Depression in children and adolescents is a significant issue for schools. Research has indicated that most students who see mental health professionals do so within the school setting, indicating a need for effective school-based programs to address mental health issues in the schools. The symptoms of depression and short and long term effects are reviewed. The need for, and necessary components of, a comprehensive mental health system in the school setting is discussed.
The signs and symptoms of depression are different from “normal” adolescent moodiness in several ways. A moody teenager may experience levels of sadness and irritability. However, a teenager experiencing depression will experience these feelings for prolonged amounts of time. In addition, the depressed teen’s sadness and irritability will significantly impact the young person’s ability to function. Depressed teens may experience a number of symptoms including relentless sadness and irritability; loss of interest in activities; social withdrawal; changes in appetite, sleeping patterns and activity levels; feelings of worthlessness; difficulty concentrating; substance abuse; and in some cases thoughts of suicide or death, suicide attempts, or completed suicide. These teens also experience more coexisting emotional and behaviour problems than do nondepressed teens. Depressed students of any age may display depressive and negative thinking about their school performance, meaning that they have pessimistic views of their abilities to produce quality work. This negative thinking can lead to students who are capable of doing their schoolwork presenting with “won’t do” tendencies. In response to negative feelings about their abilities, including their schoolwork, depressed teens may refuse to complete work.
How teachers can help in muddling through Depression amongst Children’s
- Offer support and encouragement. Help students with depression feel welcome and included. Let them know you’re available to help. Encourage their strengths and their interests. Look for opportunities for them to succeed in the classroom.

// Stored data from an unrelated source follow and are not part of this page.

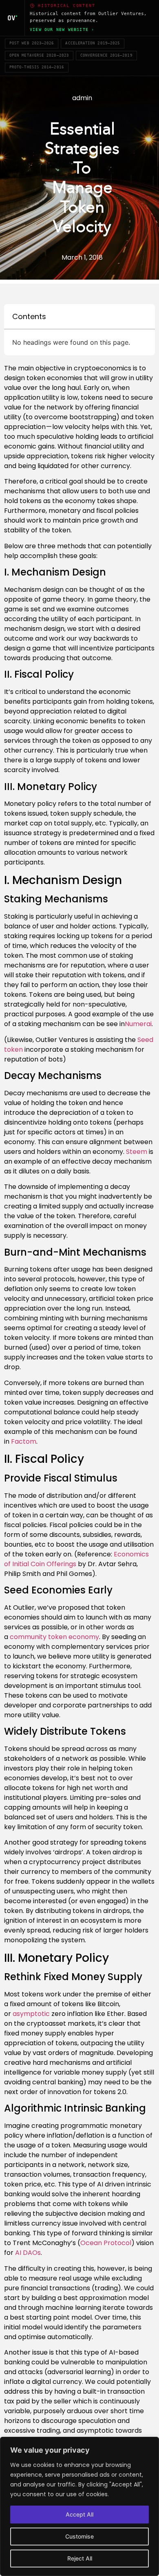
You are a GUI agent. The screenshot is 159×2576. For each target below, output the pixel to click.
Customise (79, 2536)
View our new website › (62, 29)
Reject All (79, 2558)
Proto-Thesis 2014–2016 (36, 67)
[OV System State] (12, 18)
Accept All (79, 2514)
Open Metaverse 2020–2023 (39, 55)
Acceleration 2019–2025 (92, 43)
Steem (135, 1151)
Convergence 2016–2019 (106, 55)
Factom (22, 1441)
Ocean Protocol (105, 2243)
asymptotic (31, 2013)
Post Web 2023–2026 (31, 43)
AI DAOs (27, 2252)
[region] (79, 2506)
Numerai (138, 1024)
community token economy (53, 1636)
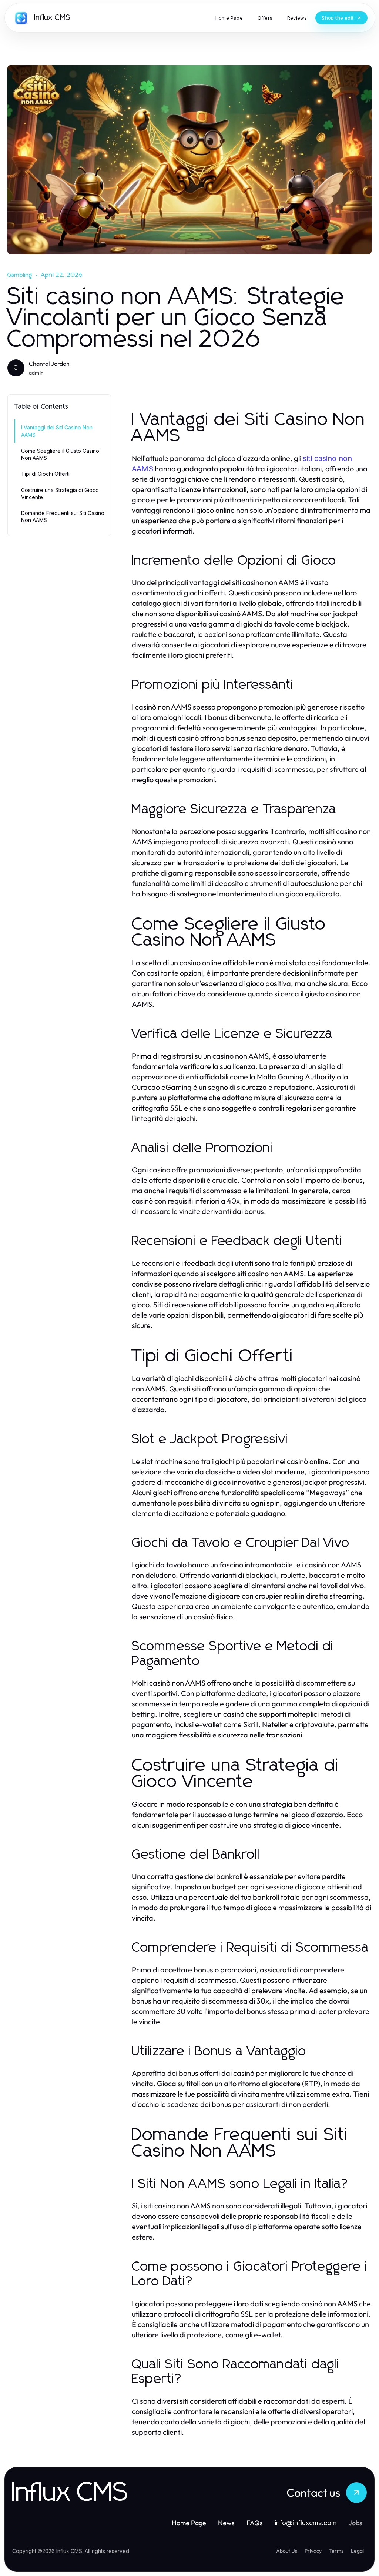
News (226, 2523)
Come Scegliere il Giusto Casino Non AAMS (60, 454)
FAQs (254, 2523)
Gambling (20, 275)
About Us (286, 2550)
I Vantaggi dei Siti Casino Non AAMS (57, 431)
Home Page (189, 2523)
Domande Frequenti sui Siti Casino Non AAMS (62, 516)
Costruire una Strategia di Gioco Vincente (60, 493)
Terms (336, 2550)
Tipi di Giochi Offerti (45, 474)
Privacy (313, 2550)
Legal (357, 2550)
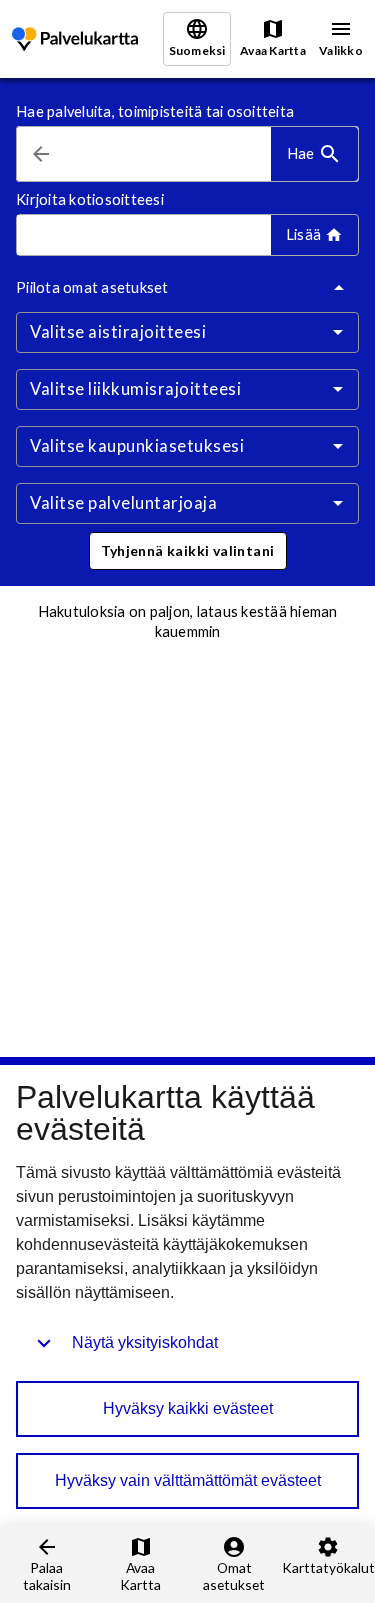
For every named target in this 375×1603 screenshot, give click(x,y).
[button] (188, 551)
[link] (75, 39)
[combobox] (168, 154)
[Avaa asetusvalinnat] (338, 332)
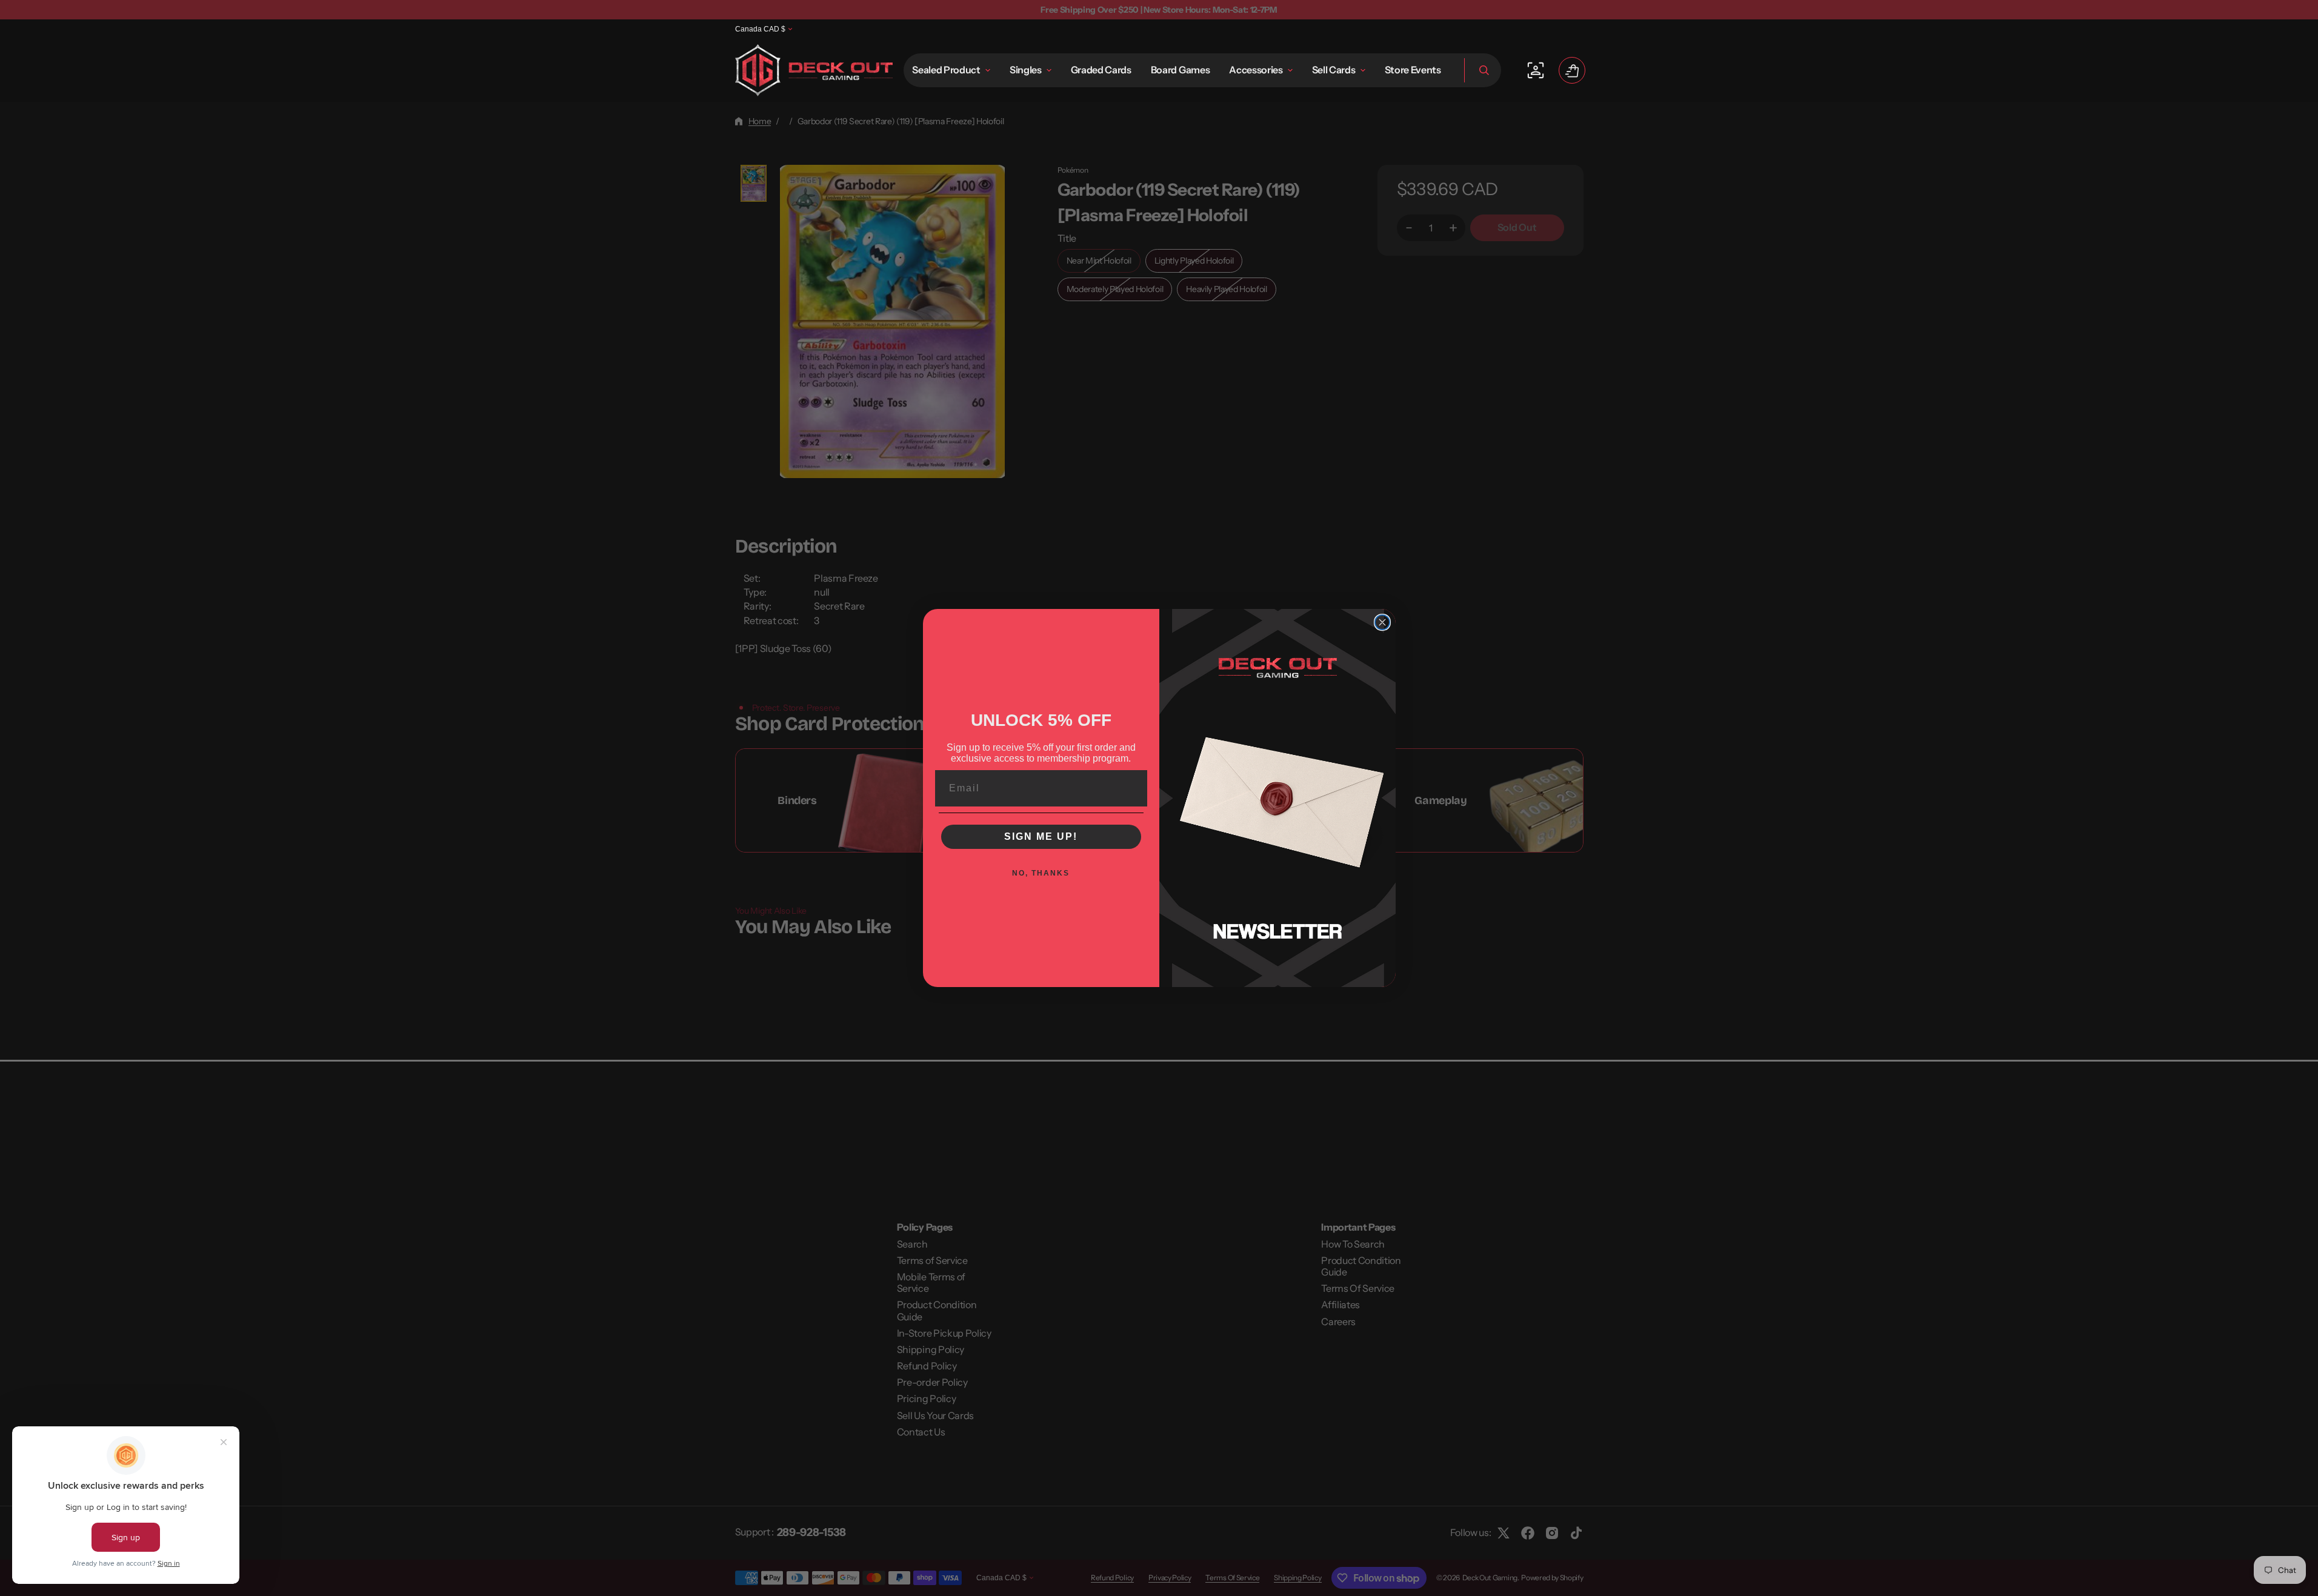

Let them know you see their efforts — even the small steps.
- Give extra time to complete assignments. Offer extra help. Consider having students work with a supportive peer to work on assignments or to study for tests.
- Make physical activities a part of your daily classroom routine. This can help ease mild depression symptoms. It can energize all of your other students, too.
- Make brief mindfulness practices a part of everyday instruction. At random or scheduled times, invite your class, “Let’s all pause and take a few slow, calm breaths.” This helps students learn and practice this simple but effective self-calming skill.
- Use trauma-informed education approaches. Create and maintain an environment where every student can feel a sense of safety and inclusion. This helps every student thrive.
Depression can impact many aspects of students’ performance at school, including both academic achievement and social relationships. Students with depression not only benefit from mental health services but can greatly benefit from support by caring adults in their school settings. Understanding, patience, knowledge of the nature and course of depression, a desire to be helpful, and a commitment to improving outcomes can be major factors in helping these students to succeed in school.